東京宝塚劇場焼ける

昭和33年3月1日発行の「国際文化画報」に載っていた記事です。

『二月一日、午後四時十分頃、有楽町の一角に君臨する東京宝塚劇場一階舞台裏附近から出火、同劇場のステージ、一、二回客席、三階の楽屋など千九百十八坪を焼き、五時四十五分鎮火した。損害は約四億円。この日ちょうど土曜日と、第十回東宝ミュージカル二月公演の初日とぶつかり場内は満員、午後三時に開場して「アイヌの恋歌」を上演中に出火騒ぎとなったもので、火はたちまち客席に襲いかかり、約二千人は先を争って避難、大混乱となり、楽屋にいた俳優の中から三名の死者まで出す惨事となった。原因は舞台の上の火事場面で火の粉をちらすのに用いた「吹きボヤ」の火が燃え移ったといわれるが、何しろ東京のど真ん中、土曜の午後とあって”名物野次馬”も数十万の人出、このため、駆けつけた消防車も消火活動が万全を期せず、いたずらに被害を大きくしたのは考えさせられることである。』記事の文章より。
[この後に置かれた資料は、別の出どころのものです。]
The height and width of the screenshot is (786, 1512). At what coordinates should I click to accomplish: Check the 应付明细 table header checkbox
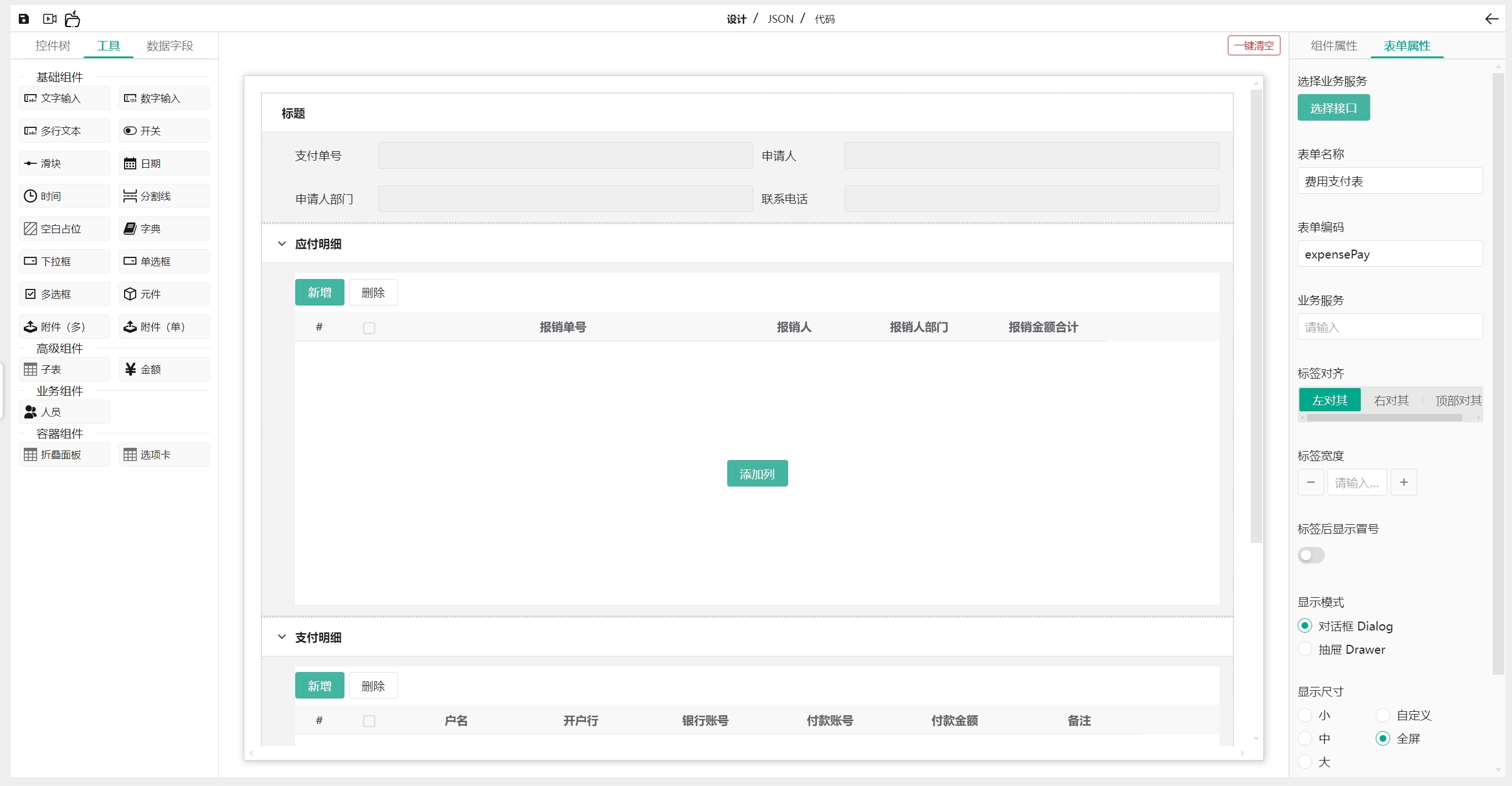[x=369, y=328]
 宝塚に限らず昔は劇場の火事というのが案外あったようである。ある意味劇場は危険な場所だったのかもしれない。今ほど消防法もうるさくなかったのではないか?<火事の場面で火の粉をちらすために用いた吹きボヤ」ってそんな火が移ってもおかしくない物を使ってたなんて信じられない話である。今は舞台で火を使うには消防署に許可をもらいに行かなきゃいけないのに。出し物は宝塚歌劇ではなく東宝ミュージカルっだった。昭和33年1月花組公演のプログラムを見ると翌月のこの公演の告知が載っている。<第十回東宝ミュージカル2月公演「アイヌ恋歌」/「金色夜叉」>の二本立。出演者は三木のり平、有島一郎、高島忠夫、越路吹雪、他。火事があった2月1日が初日であるから、1回もまともに上演することなく中止になった不運な公演ということになる。

 劇場の修復工事は竹中工務店が即日着工した様で、50日近くで完成して、3月29日から星組公演「恋人よ我れに帰れ」/「花詩集」がおこなわれている。そのプログラムの最初のページに劇場再開によせて当時の東宝社長の清水雅氏が文を載せている。『............火事の後、私達が呆然としている最中、私達の心をふるい起こさせて下さったのは、あちこちから来る無数の手紙で、中には何千円という紙幣を入れて、復興費の一部にせよという有難い手紙が多数含まれていました。..........(中略)..........こうした手紙を受取って見て、初めて東宝劇場にはこの様な多くのファンがあつたのかと、びつくりさせられると同時に、何としても、この劇場を出来るだけ早く再興させる事が、こうした方々への義務であるという様な事を、つくづく感じさせられたものでした。殊にこうして金子を入れて頂いている手紙をよむと、大抵若い女性という事がうなずかれる様な字体でおそらく殆ど大部分が、宝塚歌劇のファンの方々でないかと思いますと、お小使いをセーブして送って戴いたこの御厚意には、全く涙なしには受取り得ないものがあります。.....』同じくプログラムには『完全不燃性劇場となった東京宝塚劇場』という説明も載っている。防火シャッターや、火災報知設備などが備わった事が書かれています。(以前は無かったんかい?)

 宝塚は大正12年(1923年)1月22日に公会堂劇場とパラダイス劇場を火事で失っている。また昭和10年(1935年)1月25日に旧宝塚大劇場が火事で場内全焼している。宝塚関係のどの劇場も一度は火事に見舞われていることになる。

 <スカラ座/東宝演芸場>の看板は旧東京宝塚劇場が取り壊されるまでありました。となりの三井ビルのところがまだ建設中になっていて何もない。